I have so far failed to locate information about details relevant to cryptanalysis:
- the RNG (and its seeding) as in various versions of PKZIP 2;
- the nature of the changes documented in late PKZIP 2 (see
whatsnew.204
) as:
The security of (encryption) has been significantly improved in PKZIP/PKUNZIP 2.04c
- how many files enciphered under the same password, each giving 1 plaintext byte, allow carrying an efficient attack (but that's irrelevant to the question).
It was added:
The archive was created with PKZIP 2.04C and there is nothing known about the filename extension and nothing known about the plaintext.
Notice that in this sentence plaintext likely refers to the original file data, when everywhere else in this answer (following the terminology in the quoted literature) plaintext refers to the 12-byte header and the compressed form of the original file data.
It would be unusual that the filename and extension are not in the archive: by default, PKZIP 2 includes it in clear starting at offset 30, and before the PK
marker at offset -22 from end-of-file.
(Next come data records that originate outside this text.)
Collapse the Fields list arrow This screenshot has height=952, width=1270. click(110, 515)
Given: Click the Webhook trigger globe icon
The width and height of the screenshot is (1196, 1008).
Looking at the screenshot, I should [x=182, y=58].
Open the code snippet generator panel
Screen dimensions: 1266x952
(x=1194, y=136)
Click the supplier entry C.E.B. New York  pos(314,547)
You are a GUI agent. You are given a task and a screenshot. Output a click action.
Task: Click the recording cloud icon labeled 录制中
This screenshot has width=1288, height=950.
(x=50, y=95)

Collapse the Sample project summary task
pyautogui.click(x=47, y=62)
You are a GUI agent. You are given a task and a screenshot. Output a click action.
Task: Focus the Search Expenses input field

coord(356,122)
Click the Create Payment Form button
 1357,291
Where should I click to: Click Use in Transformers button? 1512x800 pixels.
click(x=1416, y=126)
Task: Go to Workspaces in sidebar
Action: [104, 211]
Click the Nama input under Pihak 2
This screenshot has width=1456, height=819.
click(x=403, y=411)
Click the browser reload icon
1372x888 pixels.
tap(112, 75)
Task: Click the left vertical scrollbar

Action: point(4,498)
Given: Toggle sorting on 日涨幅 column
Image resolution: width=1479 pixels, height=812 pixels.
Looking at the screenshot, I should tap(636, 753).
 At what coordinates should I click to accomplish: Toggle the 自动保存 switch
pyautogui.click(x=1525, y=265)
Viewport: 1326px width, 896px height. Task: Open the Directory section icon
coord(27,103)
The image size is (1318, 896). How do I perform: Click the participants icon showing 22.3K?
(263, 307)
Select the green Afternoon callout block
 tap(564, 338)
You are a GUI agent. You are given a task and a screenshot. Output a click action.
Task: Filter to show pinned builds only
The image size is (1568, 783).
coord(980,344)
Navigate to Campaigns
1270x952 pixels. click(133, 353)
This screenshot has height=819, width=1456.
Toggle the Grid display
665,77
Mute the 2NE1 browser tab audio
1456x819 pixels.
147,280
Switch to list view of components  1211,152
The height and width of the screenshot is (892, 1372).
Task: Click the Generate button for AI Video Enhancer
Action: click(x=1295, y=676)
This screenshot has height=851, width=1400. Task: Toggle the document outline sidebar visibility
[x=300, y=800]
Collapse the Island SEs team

At least, the compression method used to produce the plaintext from the original file data, and one byte of the 12-byte header (taken from CRC), are bound to be in any undamaged archive (and readily shown by opening it with a modern zip tool such as 7-zip). The file name and extension, and ensuing reminiscence of the legitimate file owner, usually give some information on the original file. Let's, however, consider that a random file was given as input.
As stated, I found no analysis of the RNG used to prepare the 11 bytes of the header in PKZIP 2.04c and later; I'm incompetent about x86 code reverse-engineering; and anyway, from the whatsnew.204
citation above, likely this RNG is not nearly as bad as it was assumed to be in early ZIPCRACK, so I can best describe these bytes as random. I am not aware that the compression methods in PKZIP leave an easily modeled redundancy in their output. The only method that I can imagine to recover the (internal) key is to subject some of $2^{88}$ candidates to an impractically expensive test: that the plaintext could not have been generated by the compression method used (assuming the file is compressed rather than stored, I guess that a test of the CRC of the deciphered and uncompressed file can not help by a huge factor: if the original file data is short enough that this test is relatively inexpensive, too many candidate keys will remain that pass whatever automatic test we apply). Baring hypothesis change or progress in some of the above, it is inconceivable that the original file data can be recovered from the archive using anything remotely comparable to the computing effort that a GPU cluster can make in its operational life: if we had a thousand units of some kind each weeding a hundred thousand keys per microsecond for a century, odds are one in a thousand that the right key would be found.
Addition following partial quotation: I want to stress that the above bold statement makes multiple hypothesis:
- a single file is encrypted; this is often not the case with real ZIP archives; multiple files enciphered with the same key, including in the same zip archive, do ease breaking PKZIP crypto;
- nothing exploitable is known about the file's content; like, it is fully random, including its start; this is seldom the case for real files, to the point of making my statement theoretical in nature;
- PKZIP 2.04g was used (which has become increasingly uncommon);
- the PKZIP 2.04g TRNG has no major weakness (which I have not verified, and may depend on context; like, running in a VM);
- the key has 96-bit entropy (most passwords used in practice have much less entropy);
- the compression method used does not introduce exploitable redundancy (I only stated that I am not aware that this occurs).